As the sharemarket rollercoaster continues, it’s worth just taking a deep breath and reviewing the golden rules of investing.
Let’s be honest, there’s no true formula for finding success in the sharemarket. There are so many factors at play, not least of which is your own investment personality. How much risk are you comfortable with? Are you a hands-on or hands-off investor? Do you have ethical considerations? Are you conservative or creative? What are your savings objectives?
You can then add all the external factors that influence the market, such as interest rates, exchange rates, government policies, overseas financial markets… It’s little wonder why making money in equities isn’t easy.
I reckon it’s always a good time for a refresher course on the golden rules of investing. No matter how involved you are in the sharemarket, so often we forget the basics.
Keep in mind, these rules aren’t rigid. You will definitely need to adjust them from time to time. Let common sense guide you when that becomes necessary.
The share market is really a great mixture of human emotions, hopes, fears, greed, enthusiasm, stupidity and sometimes, even wisdom. So you can see the benefits of having a set of golden rules of investing as a guide.
Kochie’s 13 golden rules of investing
1. Do your homework before buying
Don’t buy – or sell – on rumour, hunch or impulse.
Get hold of broker reports and the company’s last annual report. Read the financial press and, of course, talk to your adviser. Buy shares that fit with an overall investment strategy – for example, for income, growth or both.
2. Balance the risk and reward factors
If what you read and hear suggests that the share has more chance of falling in price than rising, don’t buy.
Look closely at past performance and future prospects. Remember the sleep test. If the worry of your shares falling keeps you awake at night, don’t buy them. Unless you’re a speculator (i.e. gambler), be satisfied with steady progress.

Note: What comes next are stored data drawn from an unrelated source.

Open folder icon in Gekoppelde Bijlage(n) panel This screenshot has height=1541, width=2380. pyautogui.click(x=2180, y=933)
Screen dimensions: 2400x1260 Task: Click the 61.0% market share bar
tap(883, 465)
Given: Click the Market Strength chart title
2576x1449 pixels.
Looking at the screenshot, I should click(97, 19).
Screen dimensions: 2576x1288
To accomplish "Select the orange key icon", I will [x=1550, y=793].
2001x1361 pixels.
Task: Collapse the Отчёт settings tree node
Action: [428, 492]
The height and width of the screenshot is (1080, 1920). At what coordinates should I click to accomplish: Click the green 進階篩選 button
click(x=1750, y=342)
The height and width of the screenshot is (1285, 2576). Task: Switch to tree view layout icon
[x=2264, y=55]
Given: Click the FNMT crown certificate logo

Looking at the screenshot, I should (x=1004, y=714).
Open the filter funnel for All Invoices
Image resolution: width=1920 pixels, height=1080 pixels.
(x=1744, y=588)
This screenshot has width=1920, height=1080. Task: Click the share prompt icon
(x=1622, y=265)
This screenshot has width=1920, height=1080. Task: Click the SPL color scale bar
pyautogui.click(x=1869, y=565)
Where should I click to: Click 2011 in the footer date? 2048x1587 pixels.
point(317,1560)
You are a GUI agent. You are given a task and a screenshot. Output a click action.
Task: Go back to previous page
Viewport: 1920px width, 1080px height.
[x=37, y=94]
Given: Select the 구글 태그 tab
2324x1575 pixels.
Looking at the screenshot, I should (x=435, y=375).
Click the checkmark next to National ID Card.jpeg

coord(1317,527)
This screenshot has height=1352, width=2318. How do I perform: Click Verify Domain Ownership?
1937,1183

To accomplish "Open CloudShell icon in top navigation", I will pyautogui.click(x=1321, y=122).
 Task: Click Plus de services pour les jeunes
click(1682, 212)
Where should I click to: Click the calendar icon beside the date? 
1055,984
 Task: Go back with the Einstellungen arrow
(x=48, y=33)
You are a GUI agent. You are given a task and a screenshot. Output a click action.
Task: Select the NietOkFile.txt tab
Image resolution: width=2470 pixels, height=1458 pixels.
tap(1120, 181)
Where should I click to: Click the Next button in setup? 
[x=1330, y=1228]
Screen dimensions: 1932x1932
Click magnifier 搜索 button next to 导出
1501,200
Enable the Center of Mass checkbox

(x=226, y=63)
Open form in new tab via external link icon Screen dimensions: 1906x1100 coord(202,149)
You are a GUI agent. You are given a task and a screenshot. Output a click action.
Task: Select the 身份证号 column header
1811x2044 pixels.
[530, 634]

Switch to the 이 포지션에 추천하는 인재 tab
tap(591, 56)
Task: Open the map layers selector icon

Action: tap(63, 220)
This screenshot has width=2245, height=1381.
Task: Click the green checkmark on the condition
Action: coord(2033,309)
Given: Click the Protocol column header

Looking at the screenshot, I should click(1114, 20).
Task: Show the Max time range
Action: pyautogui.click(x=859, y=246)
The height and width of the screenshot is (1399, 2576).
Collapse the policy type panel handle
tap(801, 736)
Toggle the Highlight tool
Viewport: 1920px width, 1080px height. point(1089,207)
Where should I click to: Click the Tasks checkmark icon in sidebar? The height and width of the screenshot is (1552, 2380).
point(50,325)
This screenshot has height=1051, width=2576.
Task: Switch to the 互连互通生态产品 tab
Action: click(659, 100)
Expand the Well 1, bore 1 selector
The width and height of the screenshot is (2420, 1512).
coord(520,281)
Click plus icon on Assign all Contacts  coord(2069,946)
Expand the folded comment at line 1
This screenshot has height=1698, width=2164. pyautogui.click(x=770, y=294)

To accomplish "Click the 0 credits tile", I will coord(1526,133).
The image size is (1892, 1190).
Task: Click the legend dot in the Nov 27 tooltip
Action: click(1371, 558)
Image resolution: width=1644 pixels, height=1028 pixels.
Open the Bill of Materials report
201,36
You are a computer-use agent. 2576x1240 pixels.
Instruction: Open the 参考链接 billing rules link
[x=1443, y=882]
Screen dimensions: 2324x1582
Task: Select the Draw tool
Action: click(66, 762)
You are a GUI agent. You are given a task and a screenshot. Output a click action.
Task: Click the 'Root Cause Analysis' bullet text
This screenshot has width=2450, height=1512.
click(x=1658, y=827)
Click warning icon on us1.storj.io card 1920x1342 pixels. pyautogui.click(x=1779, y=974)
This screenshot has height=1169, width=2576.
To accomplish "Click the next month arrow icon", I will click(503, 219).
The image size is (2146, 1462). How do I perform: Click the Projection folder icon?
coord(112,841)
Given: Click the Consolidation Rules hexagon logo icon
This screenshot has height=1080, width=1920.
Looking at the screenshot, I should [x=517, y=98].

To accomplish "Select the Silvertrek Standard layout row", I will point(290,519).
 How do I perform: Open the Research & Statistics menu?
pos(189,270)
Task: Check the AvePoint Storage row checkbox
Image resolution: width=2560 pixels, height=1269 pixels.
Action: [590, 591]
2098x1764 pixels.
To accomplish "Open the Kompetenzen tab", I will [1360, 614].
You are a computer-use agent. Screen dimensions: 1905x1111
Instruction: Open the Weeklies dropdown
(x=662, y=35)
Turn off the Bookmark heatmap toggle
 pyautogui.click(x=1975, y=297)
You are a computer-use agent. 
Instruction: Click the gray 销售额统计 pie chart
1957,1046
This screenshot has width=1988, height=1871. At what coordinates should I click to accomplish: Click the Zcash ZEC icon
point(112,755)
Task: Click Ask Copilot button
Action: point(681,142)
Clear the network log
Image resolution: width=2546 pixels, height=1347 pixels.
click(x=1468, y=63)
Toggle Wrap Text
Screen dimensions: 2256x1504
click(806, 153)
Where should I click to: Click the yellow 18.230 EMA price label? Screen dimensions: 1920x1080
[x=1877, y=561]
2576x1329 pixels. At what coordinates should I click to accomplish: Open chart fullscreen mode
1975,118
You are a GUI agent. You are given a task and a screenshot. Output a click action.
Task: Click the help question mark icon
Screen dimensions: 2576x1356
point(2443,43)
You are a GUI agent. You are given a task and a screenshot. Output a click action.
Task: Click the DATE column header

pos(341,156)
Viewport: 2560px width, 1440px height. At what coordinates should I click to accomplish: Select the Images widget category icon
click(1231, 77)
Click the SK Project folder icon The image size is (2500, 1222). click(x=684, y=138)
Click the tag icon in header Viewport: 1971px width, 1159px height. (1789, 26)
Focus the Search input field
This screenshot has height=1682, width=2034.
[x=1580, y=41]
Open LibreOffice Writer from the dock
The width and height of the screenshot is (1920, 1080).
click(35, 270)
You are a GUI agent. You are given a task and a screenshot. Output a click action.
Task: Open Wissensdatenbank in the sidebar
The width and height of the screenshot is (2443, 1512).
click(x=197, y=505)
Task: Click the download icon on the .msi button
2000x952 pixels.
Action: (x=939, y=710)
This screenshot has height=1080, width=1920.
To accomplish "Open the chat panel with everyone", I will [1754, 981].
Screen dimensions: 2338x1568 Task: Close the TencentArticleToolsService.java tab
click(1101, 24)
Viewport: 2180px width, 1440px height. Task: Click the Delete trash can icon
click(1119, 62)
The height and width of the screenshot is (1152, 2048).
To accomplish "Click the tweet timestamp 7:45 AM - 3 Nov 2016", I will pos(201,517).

3. Keep checking after you’ve bought
Investment conditions can change, company management can change, the company’s objectives can change.
Review shareholdings at least once every six months in consultation with your broker or adviser.
4. Exercise patience
Don’t expect to become wealthy overnight. Most shares will need at least a year to show some reasonable appreciation. Hang in there.
5. Don’t forget, shares can bring income and capital appreciation
We often ignore the impact of dividends. Estimate both these factors and relate them to your personal tax situation.
6. Be alert to trends
In your daily reading, try to put the news through an investment filter. Political, economic, scientific events may have implications for some companies.
If you get any ideas, check them out further and talk to your broker. Being ahead of the herd can mean nice profits.
7. Be prepared for unexpected events
If the event concerns any of your shares, don’t panic. Review the situation promptly before taking any action.
For instance, a sudden drop in a share price may well mean an institutional investor has sold a large parcel, and the price may rebound within a day or two.
8. Don’t try to back every horse in the race
It is far better to hold a smaller portfolio of shares which you know well and are comfortable with than to invest in a larger number of companies in the hope of picking more winners.
9. Timing can be important
If the share you want is being actively traded, buy at “market price” which is an order to the broker to get the best price possible. With shares that are beginning to attract interest, you can sometimes save money by waiting for a brief price dip.
10. Take a loss quickly
Don’t let pride or stubbornness prevent you from accepting a mistake and correcting it. One big profit makes up for a lot of little losses. So keep them small.
11. Keep an eye on the ex-dividend date
When a company declares a dividend, all shareholders on the books at that date receive the dividend, and usually the price of the shares will drop by approximately the same amount.
Sometimes, the price of the stock will move back up within a day or two. Naturally if you buy on the date it’s announced, you won’t receive the dividend.
12. Follow the market
Don’t try to beat the trend. In bear markets, be cautious; when it’s a fluctuating market, think twice; in bull markets, take greater risks.
13. Take profits
It is better to make a little less profit by selling too soon than to take the greater risk of overstaying the market in a stock which is overpriced.